Ideologue simply plays on the prejudices of his ‘right’ audience. He demands not interrogation but only obedience from his audience, because he always oversells to them only what they have already bought from somewhere else. Indeed, it makes an intellectual very respectful, powerful, and effective in the eyes of his audience when he flatters them and tells them only things which are already known to them. This is intellectual labor in the miserable sense of the word.

The basic thing about being a leftist is to be materialistic. This principle grabs human mind and consistently and gradually represses the free thinking, transforms his innate idealism into nihilism, philanthropy into misanthropy, humanism into nationalism, love into hate. The  Materialism destroys what is called meaning and value in existence; in the name of atheism, it kills the conscience; then, it readily supplements atheism with hate, anarchism with despotism, pacifism with aggression, the leftist paraphernalia with the rightist, half-truths with full-lies, and incorporates all this trash into one single lump of ideology.

Avram Noam Chomsky sees no particular difference between right wing and the left wing ideologies when it is a matter of revolt against the authority, and in his fight against it in the name of ‘free speech,’ he actually fuses them into one. It is not a secret. For Chomsky’s entanglements with neo-Nazis, see the files in

1) The Intellectual as Commissar
2) Nizkor project

Kosovar refugees in Kukes 15 April 1999. Kosovar refugees rest in Kukes after being forced out of Kosovo by Serb forces.

So, besides the fact that Mr. Chomsky’s article on "‘The Current Bombings: Behind the Rhetoric’’ provides the basic direction for the arguments by the Left about what has been taking place in Kosovo, there were two special reasons to undertake a closer analysis of his article.

The first is to find out how and why an admittedly progressive, populist, humanist, socialist point of view leads to justify the naked sadism by the old communist and ethno-nationalist forces in Kosovo. The answer should be very simple from the outset, for the half-truths of the materialist Left have their usual user-friendly material logic: In order to oppose the NATO intervention against a possible full scale ethnic cleansing, it is a premise to deny the premeditated mass killings of Kosovar Albanians by the Serbian police forces and army, or at least to reduce the perception of them so as to make them useless as a motive for the intervention. This sort of groundwork is strikingly visible nowadays in the so-called ‘anti-war’ sites in Internet—including the one, ZNet, of which Mr. Chomsky is a columnist among some other pacifists and anarchists, Marxist-Leninists and Maoists, and, to give some flavor to the diversity, gay and lesbian rights activists etc.—which have deleted virtually all references to the mass killings of the Albanians by the Serbs in Kosovo from their pages as well as consciences. When this is done, when the conscience has been silenced by the cold logic of ideology, what remains to be perceived in an unbearable reality is only the ‘indiscriminate’ aerial bombardment by the NATO countries over the innocent Serbs to open the Yugoslav market and exploit the resources of the country. This is anti-imperialism in its obscene form.
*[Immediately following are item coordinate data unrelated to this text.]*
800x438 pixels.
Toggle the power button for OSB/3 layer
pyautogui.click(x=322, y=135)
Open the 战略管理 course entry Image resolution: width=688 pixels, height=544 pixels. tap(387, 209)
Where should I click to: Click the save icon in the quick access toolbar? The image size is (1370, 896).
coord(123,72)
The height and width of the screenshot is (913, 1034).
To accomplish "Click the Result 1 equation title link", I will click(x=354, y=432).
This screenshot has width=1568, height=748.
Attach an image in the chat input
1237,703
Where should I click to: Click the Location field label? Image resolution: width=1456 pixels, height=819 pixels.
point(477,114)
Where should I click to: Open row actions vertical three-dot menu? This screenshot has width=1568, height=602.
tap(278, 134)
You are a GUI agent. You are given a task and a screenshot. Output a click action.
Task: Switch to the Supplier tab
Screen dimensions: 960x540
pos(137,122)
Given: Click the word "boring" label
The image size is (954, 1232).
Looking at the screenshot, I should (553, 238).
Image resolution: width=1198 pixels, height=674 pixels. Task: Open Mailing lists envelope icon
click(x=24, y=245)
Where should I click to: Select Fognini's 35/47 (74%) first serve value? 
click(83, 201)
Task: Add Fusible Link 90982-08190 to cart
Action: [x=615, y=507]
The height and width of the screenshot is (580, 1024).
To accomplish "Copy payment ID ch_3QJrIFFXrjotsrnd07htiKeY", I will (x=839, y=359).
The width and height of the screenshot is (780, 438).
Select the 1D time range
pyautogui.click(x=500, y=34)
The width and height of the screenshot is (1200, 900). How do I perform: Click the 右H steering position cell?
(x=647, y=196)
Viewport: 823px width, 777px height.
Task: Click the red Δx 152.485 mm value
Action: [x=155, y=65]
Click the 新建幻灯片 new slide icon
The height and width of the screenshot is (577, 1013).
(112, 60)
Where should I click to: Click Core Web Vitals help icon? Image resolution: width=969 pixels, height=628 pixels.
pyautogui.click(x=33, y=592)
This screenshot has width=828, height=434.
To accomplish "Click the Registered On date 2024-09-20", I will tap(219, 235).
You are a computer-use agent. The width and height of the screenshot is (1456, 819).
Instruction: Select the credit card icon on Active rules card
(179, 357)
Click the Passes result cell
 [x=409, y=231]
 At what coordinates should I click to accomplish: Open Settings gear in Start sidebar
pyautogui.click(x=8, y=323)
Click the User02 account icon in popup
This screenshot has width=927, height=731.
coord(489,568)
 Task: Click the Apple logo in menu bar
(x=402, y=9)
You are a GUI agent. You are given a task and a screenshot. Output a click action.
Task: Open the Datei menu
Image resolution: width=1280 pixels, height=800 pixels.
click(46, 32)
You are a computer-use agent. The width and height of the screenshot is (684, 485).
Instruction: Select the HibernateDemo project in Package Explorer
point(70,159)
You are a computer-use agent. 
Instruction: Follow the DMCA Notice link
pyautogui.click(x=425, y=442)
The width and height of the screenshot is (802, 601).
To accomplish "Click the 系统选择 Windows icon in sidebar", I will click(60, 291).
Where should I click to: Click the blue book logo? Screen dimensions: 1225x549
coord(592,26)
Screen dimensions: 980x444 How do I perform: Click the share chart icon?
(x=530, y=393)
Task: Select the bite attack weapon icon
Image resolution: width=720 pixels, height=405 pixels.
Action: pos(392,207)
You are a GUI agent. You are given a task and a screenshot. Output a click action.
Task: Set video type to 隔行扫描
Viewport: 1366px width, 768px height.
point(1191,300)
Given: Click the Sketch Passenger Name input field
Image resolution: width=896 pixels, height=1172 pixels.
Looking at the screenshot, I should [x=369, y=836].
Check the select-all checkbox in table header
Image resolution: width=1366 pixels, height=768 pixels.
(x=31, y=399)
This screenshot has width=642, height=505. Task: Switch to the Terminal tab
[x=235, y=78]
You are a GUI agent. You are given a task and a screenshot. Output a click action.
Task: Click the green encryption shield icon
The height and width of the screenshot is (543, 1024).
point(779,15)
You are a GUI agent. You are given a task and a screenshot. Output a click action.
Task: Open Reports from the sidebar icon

The second point is to show that his almost obsessive acts of free speech against Türkiye, that there is an ethnic cleansing and genocide of Kurdish people in Türkiye, too, come from the same logic of ideological hatred that, since the Kurdish PKK is a left-wing, or, more precisely, a Marxist-Leninist organization, it has, by definition, every and any right to terrorize people and commit whatever crime it deems right.